Ama elbette Ferdi'nin neye sırıttığı da ortadaydı...

Ferdi, sevgilisine mesaj yazmadan önce Asil'e cevap verdi. "Benim aşkımdan ve özlemimden kudurmuş benimki."

Ardından keyifle mesaj yazmaya devam etti.

MON MİMİ:
Kuş kafanın kafası dağılsın dedim
Biraz takılacağız sevgilim 😽

💋 CANIM ADAM 💋:
İyi de neden bana mesaj atmıyorsun?
Haber vermiyorsun?

Ferdi neredeyse sesli bir şekilde gülecekti. Asil de onun bu hallerini eğlenerek izliyordu.

MON MİMİ:
Atmak üzereydim.............
Asil'i ikna etmeye çalışırken bir tarafımdan terler aktı Kerim valla yeni oturduk zaten 😢
Ben de tam sana yazacaktım, ama sen yazdın o anda
Çünkü bizim kalplerimiz bir 💞

Kerim ekrana arka arkaya düşen mesajları okurken ruh hali büyük bir hızla değişmişti elbette...

💋 CANIM ADAM 💋:
Şebeklik yapıp beni yumuşatmaya çalışma
Serseri

MON MİMİ:
Bu serseriye kurban olursun

💋 CANIM ADAM 💋:
Keyfim bilir, istersem olurum, istemezsem olmam

Ferdi burnundan güler gibi bir ses çıkarıp sevgilisine cevap verdi. Kerim'den istediği cevabı alamadığı için bir an inadı tutmuştu...

MON MİMİ:
Her neyse
Beni meşgul etme Ker*m
İyi etmem gereken bir kuş kafam var 👌🏻

O sırada masa siparişleri ile donatılmaya başlamıştı bile. Ferdi kamerayı açıp, masanın bir fotoğrafını çekti ve fotoğrafı Kerim'e gönderdi.

Kerim Ferdi'nin gönderdiği fotoğrafa, karşısında masumca oturan Asil'e, masaya, masadaki mezelere ve içki kadehlerine bakarken kaşları an be an çatılmıştı.

Devran'la beraber benzinlikteydiler.

Kerim pompayı araçtan çıkarıp yerine geri takarken gözleri hala telefonda olduğu için hareketleri beceriksizleşmişti istemeden.

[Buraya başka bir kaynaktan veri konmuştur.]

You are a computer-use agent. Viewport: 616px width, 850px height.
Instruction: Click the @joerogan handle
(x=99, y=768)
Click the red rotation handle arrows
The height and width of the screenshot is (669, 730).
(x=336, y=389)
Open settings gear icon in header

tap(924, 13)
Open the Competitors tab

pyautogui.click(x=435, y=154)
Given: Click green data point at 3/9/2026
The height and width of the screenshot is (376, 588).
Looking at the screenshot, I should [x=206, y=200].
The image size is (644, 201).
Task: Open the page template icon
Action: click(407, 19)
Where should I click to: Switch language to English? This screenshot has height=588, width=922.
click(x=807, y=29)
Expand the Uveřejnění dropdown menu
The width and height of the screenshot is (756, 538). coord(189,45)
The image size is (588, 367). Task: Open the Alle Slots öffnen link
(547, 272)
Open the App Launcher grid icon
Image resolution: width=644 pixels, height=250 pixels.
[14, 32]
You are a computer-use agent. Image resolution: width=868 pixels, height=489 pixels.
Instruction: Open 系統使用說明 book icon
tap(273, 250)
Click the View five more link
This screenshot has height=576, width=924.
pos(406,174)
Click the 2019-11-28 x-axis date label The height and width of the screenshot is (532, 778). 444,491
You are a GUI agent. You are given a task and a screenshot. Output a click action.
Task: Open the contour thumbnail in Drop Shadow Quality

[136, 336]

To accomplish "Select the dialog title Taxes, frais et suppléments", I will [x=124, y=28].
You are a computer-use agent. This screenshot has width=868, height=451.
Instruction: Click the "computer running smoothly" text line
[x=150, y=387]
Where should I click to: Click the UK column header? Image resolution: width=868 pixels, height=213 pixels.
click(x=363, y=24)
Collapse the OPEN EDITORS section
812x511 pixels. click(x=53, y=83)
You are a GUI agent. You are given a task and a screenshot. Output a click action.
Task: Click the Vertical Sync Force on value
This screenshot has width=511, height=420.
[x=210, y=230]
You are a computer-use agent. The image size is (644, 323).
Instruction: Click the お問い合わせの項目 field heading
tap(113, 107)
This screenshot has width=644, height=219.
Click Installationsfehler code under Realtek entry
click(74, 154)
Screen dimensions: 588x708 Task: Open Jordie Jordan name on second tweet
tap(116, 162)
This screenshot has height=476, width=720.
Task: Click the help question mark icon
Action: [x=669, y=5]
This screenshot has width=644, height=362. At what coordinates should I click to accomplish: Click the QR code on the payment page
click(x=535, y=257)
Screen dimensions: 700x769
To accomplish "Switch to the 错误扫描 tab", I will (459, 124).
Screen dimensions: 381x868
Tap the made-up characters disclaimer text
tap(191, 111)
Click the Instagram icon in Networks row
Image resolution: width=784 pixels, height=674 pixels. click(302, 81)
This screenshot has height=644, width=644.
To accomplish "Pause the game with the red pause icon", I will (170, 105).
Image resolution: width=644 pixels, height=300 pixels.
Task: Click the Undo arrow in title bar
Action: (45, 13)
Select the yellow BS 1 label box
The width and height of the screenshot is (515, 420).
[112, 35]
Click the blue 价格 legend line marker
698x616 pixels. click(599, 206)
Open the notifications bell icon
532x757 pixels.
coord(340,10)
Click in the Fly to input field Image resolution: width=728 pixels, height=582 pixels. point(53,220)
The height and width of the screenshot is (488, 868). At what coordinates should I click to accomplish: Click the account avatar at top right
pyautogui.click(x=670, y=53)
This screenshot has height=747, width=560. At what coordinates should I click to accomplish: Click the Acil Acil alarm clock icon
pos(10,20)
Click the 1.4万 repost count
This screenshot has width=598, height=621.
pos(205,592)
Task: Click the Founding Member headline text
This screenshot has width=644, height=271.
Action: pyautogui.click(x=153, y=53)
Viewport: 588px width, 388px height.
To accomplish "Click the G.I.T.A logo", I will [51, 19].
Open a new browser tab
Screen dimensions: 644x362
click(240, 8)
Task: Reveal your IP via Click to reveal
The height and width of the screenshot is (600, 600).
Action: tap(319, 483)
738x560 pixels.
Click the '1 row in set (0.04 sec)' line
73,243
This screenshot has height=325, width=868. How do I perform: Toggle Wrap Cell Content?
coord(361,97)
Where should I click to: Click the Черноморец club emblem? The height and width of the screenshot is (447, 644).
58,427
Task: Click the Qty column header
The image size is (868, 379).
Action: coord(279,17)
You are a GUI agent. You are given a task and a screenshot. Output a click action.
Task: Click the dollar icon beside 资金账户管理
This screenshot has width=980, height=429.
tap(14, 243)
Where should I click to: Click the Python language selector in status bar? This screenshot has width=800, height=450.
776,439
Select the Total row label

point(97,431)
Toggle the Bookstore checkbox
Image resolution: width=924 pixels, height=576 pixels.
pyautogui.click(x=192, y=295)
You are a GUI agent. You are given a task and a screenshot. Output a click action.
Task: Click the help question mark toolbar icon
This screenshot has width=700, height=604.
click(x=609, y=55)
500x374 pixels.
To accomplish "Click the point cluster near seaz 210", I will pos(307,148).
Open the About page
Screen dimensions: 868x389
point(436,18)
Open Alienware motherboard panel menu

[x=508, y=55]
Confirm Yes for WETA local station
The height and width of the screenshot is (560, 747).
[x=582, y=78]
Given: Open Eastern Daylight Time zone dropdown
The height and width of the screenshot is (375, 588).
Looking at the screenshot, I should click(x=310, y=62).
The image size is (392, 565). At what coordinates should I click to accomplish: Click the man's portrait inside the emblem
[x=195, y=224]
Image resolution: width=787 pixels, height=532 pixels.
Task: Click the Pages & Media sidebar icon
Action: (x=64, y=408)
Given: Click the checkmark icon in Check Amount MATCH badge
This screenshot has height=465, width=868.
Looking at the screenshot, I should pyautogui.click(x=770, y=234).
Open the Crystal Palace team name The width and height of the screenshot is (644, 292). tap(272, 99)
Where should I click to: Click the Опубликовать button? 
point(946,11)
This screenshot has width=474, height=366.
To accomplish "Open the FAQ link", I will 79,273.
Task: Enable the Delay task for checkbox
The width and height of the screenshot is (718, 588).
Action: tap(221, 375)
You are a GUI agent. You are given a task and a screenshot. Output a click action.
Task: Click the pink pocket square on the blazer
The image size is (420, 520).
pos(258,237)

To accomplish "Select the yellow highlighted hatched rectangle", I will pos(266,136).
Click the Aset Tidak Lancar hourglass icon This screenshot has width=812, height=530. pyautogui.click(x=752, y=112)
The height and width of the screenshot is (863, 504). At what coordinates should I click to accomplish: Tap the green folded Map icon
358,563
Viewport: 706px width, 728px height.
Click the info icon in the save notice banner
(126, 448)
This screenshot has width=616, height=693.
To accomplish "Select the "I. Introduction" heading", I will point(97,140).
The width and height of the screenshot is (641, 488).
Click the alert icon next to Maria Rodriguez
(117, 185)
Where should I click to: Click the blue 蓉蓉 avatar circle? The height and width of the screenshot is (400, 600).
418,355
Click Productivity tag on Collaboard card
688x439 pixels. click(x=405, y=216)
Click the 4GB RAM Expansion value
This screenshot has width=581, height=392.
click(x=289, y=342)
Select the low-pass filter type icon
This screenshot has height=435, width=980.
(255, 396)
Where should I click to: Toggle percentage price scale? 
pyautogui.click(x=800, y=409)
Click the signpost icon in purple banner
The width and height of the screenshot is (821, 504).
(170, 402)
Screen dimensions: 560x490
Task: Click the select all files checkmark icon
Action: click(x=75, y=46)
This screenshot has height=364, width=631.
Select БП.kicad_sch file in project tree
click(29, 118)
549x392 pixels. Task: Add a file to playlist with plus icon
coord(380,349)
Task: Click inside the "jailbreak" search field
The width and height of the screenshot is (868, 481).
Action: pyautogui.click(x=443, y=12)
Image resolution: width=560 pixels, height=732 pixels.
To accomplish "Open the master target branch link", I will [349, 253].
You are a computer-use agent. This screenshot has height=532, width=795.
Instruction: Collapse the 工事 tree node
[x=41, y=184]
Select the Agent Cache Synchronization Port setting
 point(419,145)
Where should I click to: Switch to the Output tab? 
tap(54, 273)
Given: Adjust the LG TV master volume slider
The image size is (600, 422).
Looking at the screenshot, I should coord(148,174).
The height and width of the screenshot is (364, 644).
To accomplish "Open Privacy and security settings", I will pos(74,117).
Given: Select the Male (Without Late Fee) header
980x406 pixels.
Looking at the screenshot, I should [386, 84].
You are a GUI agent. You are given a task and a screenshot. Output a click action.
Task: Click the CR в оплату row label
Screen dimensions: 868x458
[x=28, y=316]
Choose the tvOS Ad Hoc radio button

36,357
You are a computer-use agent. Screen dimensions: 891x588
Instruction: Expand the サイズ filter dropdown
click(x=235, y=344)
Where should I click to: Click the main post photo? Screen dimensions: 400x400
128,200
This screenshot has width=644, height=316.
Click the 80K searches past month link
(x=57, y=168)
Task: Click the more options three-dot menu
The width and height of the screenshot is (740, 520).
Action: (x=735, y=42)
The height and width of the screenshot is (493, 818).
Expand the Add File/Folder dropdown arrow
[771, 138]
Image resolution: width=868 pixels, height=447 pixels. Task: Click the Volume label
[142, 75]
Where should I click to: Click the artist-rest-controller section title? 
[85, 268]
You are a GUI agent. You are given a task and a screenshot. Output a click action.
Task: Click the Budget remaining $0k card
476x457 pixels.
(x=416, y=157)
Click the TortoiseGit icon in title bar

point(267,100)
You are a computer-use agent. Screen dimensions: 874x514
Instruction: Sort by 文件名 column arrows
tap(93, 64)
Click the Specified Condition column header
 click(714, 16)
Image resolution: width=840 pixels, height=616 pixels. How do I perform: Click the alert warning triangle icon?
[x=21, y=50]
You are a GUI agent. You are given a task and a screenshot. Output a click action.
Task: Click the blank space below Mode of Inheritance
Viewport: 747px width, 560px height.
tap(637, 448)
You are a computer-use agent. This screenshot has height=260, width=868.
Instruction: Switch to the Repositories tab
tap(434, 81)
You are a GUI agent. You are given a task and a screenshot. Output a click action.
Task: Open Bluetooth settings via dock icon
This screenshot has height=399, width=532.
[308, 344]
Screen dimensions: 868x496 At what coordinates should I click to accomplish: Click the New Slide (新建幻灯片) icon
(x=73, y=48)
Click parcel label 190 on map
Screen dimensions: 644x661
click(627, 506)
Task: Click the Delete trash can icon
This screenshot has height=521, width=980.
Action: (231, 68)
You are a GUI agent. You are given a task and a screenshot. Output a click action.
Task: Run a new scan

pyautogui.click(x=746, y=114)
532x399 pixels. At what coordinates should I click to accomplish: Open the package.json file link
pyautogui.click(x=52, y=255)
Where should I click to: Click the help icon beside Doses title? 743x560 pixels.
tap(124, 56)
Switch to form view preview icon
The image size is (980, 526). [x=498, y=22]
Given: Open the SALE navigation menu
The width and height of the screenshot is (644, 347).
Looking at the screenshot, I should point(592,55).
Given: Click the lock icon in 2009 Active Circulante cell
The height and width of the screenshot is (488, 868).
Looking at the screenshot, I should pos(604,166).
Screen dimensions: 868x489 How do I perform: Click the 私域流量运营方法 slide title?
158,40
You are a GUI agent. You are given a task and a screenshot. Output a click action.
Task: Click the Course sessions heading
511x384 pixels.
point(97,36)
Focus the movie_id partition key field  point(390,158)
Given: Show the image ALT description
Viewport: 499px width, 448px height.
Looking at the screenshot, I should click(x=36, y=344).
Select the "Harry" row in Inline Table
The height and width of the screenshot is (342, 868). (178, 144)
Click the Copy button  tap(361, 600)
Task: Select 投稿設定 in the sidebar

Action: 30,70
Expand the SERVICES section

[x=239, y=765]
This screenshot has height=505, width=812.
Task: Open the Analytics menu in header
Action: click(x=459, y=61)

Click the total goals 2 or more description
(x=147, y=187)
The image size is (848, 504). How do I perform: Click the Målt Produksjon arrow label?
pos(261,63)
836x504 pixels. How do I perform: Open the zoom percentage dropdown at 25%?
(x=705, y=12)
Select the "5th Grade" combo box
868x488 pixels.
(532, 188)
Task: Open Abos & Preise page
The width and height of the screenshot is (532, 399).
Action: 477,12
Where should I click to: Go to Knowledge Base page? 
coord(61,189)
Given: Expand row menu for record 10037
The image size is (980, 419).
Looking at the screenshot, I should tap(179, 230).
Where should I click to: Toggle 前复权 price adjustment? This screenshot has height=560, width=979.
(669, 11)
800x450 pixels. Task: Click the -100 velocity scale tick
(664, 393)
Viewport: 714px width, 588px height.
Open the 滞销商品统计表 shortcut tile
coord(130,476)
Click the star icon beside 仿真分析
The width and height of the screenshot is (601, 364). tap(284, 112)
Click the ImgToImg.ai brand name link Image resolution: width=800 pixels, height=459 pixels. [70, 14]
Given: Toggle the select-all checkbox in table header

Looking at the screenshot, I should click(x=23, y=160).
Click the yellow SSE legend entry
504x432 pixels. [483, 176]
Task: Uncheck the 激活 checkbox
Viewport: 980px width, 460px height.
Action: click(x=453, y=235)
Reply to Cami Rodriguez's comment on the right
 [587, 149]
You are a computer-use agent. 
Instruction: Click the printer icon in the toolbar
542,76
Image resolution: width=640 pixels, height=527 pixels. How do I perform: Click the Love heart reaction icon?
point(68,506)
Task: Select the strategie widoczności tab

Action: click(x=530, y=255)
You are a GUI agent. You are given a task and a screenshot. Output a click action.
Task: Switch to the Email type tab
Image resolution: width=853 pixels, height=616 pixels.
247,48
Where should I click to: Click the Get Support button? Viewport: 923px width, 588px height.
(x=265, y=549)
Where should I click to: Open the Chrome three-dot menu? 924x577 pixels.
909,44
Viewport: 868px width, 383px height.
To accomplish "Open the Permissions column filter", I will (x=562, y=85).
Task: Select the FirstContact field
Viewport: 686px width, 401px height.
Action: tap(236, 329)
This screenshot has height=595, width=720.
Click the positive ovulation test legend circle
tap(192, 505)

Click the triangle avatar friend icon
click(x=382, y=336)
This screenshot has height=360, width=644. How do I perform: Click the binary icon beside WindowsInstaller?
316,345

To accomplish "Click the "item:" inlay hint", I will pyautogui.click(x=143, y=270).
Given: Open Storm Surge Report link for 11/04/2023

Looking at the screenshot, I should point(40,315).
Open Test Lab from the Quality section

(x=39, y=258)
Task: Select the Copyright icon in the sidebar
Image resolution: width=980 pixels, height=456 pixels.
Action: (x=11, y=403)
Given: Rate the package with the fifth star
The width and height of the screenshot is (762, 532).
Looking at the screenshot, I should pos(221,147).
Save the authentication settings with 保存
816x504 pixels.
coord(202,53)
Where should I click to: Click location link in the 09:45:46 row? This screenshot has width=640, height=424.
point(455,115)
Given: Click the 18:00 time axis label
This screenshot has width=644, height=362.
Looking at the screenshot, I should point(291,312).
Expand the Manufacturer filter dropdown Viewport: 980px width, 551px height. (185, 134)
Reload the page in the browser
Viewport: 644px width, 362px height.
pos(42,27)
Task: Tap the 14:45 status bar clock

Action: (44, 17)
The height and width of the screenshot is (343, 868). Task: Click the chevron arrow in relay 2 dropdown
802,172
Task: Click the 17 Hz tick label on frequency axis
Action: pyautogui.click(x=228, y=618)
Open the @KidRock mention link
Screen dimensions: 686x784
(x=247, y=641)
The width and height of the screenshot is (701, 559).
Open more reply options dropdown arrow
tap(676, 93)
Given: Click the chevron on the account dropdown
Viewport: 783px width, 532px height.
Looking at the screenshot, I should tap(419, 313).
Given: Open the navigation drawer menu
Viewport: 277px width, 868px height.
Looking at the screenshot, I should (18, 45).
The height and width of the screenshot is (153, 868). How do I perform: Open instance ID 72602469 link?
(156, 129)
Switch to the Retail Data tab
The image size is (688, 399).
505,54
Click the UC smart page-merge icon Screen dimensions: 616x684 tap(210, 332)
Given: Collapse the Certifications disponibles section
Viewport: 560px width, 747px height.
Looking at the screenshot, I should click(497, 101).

Devran aracın penceresinden Kerim'e bakıp "Hayırdır?" diye sordu.

"Ferdi'yle Asil-" dedi Kerim. Ama Devran'ın kaşları da daha Kerim'in cümlesi bitmeden çatılmıştı.

"Ne olmuş Ferdi'yle Asil'e?" diye sordu gizlemeye çalıştığı bir hararetle. Elbette gizleyemediği ortadaydı.

"Beraberler..."

Devran anlam veremeyerek Kerim'e sorgu dolu bakışlarıyla baktı. "Beraber takılacaklarını sana zaten ben söyledim." dedi.

"Bir meyhanede takılacaklarını söylemediniz ama." Kerim telefonunu Devran'a doğru çevirdi fotoğrafı ona da gösterdi hiç vakit kaybetmeden.

Devran'ın gözleri o fotoğrafta elbette ilk önce Asil'i seçti. Bir kaç uzun saniye boyunca bebeğinin duru güzelliğini izledikten sonra nihayet fotoğraftaki diğer ayrıntılara odaklanabilmişti.

"Bizsiz?" dedi Kerim sorar gibi. O an tam da çocukların yanına ışınlanmayı planlıyordu.

Devran yutkundu. Asil'le beraber aştığı yollara inanamıyordu. "Bizsiz de takılabilirler." derken kelimelerin ağzından kerpetenle sökülüyormuş gibi çıkması dışında bir sorun yoktu. Bu hali gerçekten oldukça komikti...

Elbette ikisi olmadan da takılabilirlerdi sevgilileri. Kerim de böyle düşünürdü... Eskiden...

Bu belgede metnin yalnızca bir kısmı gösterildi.